**REQUEST**
Return the stretch of the data from its first line through the line containing "This screenshot has width=1268, height=607.", copying each line exactly.

**INPUT ROWS**
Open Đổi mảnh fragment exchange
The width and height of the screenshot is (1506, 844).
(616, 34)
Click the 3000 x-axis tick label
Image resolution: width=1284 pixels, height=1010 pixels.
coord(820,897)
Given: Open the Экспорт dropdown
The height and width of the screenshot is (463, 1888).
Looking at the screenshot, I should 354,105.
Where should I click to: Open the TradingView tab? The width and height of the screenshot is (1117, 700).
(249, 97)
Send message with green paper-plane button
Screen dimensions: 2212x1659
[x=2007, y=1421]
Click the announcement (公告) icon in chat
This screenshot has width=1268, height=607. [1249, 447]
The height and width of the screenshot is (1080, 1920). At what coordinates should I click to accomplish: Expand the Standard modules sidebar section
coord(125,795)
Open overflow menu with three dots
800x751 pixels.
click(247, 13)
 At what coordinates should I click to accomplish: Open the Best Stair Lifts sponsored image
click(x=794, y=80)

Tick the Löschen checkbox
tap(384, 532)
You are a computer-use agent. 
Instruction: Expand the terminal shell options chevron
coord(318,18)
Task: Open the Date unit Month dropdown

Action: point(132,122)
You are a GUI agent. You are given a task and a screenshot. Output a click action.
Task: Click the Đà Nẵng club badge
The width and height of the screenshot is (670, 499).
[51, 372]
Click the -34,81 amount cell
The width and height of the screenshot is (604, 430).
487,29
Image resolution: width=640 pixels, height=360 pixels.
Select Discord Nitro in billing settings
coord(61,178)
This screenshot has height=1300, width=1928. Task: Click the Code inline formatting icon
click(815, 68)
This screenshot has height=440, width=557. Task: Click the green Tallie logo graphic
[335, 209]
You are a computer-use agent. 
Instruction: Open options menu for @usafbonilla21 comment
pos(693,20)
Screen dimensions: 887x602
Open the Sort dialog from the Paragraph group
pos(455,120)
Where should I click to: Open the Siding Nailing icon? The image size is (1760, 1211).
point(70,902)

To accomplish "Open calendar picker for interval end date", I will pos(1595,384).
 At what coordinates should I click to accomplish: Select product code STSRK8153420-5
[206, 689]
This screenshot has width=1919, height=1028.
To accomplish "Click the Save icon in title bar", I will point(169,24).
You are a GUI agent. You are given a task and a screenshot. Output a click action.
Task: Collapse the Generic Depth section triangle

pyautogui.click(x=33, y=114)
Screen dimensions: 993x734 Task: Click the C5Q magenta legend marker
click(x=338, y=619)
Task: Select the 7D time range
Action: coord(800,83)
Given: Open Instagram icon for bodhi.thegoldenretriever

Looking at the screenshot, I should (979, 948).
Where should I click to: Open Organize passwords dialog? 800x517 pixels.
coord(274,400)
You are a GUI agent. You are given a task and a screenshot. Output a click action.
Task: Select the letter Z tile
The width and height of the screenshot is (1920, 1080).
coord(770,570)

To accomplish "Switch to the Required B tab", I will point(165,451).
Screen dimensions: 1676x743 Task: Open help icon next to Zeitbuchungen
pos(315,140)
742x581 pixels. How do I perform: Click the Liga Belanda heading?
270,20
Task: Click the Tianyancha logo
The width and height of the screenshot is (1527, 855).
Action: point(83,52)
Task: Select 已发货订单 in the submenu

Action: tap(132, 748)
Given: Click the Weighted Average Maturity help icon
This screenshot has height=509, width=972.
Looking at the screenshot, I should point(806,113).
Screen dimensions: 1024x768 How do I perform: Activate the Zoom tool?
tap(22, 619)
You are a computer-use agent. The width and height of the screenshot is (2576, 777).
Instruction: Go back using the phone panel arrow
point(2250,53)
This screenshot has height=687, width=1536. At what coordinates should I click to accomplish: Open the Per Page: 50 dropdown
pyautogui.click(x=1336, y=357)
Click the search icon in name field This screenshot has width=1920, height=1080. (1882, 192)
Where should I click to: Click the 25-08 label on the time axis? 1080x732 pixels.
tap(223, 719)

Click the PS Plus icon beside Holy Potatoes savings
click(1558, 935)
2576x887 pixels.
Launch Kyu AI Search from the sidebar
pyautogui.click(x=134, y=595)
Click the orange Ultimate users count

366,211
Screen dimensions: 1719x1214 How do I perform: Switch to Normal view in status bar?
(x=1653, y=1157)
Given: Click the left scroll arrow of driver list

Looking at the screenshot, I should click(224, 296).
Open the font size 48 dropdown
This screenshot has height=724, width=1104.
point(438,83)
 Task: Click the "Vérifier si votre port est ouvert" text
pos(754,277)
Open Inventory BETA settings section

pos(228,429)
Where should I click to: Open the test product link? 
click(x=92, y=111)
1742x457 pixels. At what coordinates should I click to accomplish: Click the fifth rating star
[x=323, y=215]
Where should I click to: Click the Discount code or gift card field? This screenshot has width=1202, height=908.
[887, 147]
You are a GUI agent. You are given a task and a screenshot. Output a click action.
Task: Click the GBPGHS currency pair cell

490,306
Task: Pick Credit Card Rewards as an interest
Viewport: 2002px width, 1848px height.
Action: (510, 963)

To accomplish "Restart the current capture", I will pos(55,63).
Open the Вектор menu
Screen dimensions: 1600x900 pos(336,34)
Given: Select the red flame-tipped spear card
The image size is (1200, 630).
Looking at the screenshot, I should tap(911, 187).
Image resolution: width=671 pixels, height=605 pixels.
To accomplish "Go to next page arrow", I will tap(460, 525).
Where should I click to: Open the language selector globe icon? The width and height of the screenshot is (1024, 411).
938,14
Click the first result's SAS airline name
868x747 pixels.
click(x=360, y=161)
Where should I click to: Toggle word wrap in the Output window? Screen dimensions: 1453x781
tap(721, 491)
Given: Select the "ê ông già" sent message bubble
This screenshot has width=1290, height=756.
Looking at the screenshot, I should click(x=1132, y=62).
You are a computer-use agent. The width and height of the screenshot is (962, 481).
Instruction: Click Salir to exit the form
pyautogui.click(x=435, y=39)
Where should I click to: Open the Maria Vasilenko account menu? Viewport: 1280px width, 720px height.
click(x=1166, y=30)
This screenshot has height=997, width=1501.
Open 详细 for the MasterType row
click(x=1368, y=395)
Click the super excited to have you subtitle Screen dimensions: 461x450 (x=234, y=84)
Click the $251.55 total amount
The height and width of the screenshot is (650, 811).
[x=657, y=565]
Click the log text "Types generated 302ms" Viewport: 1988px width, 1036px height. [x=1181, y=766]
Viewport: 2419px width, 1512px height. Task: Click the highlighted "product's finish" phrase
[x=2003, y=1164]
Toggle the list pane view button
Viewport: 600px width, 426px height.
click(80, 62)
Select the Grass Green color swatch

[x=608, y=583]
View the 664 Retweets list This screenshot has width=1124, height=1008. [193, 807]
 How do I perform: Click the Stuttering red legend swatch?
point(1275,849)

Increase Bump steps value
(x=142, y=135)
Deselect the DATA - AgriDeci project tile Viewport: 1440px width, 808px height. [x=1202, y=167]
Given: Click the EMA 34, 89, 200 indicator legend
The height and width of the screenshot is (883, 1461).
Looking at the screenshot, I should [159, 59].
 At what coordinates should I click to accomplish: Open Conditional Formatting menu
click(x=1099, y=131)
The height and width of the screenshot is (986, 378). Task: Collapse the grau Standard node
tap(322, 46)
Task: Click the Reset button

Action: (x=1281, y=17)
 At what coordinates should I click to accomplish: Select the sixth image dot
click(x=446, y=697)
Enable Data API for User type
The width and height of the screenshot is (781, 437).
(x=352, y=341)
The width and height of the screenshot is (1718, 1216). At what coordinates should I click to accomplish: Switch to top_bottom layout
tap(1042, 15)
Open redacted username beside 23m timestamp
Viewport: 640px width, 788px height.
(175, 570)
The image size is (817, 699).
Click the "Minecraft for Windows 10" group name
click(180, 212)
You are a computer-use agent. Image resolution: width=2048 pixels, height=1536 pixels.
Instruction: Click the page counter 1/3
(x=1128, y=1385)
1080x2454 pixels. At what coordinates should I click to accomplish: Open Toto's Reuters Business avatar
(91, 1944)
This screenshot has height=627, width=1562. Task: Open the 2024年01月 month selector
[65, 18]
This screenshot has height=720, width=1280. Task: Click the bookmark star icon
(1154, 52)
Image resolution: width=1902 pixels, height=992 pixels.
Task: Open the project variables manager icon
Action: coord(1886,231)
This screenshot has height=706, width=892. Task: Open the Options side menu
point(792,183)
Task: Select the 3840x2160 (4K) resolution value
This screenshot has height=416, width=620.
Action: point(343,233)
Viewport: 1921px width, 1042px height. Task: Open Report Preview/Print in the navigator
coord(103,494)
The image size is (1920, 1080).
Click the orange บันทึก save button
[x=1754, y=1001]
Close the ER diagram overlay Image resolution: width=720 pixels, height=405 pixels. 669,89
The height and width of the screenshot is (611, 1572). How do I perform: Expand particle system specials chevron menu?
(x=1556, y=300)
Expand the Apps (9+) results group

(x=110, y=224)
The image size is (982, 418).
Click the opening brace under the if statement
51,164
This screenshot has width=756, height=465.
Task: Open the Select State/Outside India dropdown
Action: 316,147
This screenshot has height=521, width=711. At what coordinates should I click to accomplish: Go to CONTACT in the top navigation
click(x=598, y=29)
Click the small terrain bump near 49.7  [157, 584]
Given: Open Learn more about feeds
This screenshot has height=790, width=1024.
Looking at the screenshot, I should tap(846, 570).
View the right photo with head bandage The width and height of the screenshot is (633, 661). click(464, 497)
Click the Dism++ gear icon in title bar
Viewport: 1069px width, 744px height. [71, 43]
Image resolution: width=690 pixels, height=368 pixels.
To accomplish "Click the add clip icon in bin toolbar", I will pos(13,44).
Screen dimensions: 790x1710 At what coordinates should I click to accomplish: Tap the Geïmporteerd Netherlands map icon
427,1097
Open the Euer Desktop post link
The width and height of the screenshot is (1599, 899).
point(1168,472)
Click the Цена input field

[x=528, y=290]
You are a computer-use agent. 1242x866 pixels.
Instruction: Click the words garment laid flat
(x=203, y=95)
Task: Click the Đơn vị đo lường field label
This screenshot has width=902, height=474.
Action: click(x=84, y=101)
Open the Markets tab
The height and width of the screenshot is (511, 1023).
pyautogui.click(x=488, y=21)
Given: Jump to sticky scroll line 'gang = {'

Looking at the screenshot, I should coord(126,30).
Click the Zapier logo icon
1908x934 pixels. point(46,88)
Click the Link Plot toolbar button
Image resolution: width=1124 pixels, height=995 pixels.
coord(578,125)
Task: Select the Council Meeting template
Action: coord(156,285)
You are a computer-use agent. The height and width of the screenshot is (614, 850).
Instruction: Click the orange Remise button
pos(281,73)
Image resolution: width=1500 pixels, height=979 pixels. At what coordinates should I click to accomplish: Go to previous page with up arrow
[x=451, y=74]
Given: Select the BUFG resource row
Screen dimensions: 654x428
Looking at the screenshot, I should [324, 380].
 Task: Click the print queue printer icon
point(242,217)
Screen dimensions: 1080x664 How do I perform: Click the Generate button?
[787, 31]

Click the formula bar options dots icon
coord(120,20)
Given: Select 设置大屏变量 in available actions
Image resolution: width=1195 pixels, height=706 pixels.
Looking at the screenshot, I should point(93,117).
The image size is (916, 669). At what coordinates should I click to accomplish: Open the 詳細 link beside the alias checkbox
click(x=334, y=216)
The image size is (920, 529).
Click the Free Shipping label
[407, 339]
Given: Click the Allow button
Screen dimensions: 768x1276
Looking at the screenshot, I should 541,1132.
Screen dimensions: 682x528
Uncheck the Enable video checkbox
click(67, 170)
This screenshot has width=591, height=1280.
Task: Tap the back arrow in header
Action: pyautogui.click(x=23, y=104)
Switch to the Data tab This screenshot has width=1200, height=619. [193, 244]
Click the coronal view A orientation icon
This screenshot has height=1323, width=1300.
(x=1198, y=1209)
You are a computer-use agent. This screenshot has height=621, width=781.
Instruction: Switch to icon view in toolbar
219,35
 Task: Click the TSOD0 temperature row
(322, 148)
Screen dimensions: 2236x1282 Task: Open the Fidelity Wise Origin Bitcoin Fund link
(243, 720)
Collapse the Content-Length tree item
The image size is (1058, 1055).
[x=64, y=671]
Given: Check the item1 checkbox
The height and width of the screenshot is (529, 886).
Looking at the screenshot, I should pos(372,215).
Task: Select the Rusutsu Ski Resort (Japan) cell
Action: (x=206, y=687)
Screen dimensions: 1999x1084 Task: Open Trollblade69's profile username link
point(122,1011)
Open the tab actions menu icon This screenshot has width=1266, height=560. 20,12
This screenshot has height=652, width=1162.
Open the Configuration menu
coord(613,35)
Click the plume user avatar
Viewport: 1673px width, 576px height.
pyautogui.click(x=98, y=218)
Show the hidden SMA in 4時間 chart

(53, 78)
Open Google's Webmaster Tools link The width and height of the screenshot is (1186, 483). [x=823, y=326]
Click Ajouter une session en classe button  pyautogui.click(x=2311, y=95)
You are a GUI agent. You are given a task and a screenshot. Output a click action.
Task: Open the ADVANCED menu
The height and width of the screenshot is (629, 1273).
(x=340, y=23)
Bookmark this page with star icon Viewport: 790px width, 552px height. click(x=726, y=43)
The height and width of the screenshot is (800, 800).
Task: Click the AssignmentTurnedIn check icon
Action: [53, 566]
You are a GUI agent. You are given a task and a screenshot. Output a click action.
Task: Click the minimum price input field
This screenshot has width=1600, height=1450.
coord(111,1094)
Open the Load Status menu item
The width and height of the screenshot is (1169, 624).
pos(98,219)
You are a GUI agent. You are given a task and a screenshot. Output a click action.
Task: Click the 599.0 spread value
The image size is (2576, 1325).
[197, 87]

**TASK SOLUTION**
Open Đổi mảnh fragment exchange
The width and height of the screenshot is (1506, 844).
(616, 34)
Click the 3000 x-axis tick label
Image resolution: width=1284 pixels, height=1010 pixels.
coord(820,897)
Given: Open the Экспорт dropdown
The height and width of the screenshot is (463, 1888).
Looking at the screenshot, I should 354,105.
Where should I click to: Open the TradingView tab? The width and height of the screenshot is (1117, 700).
(249, 97)
Send message with green paper-plane button
Screen dimensions: 2212x1659
[x=2007, y=1421]
Click the announcement (公告) icon in chat
This screenshot has width=1268, height=607. [1249, 447]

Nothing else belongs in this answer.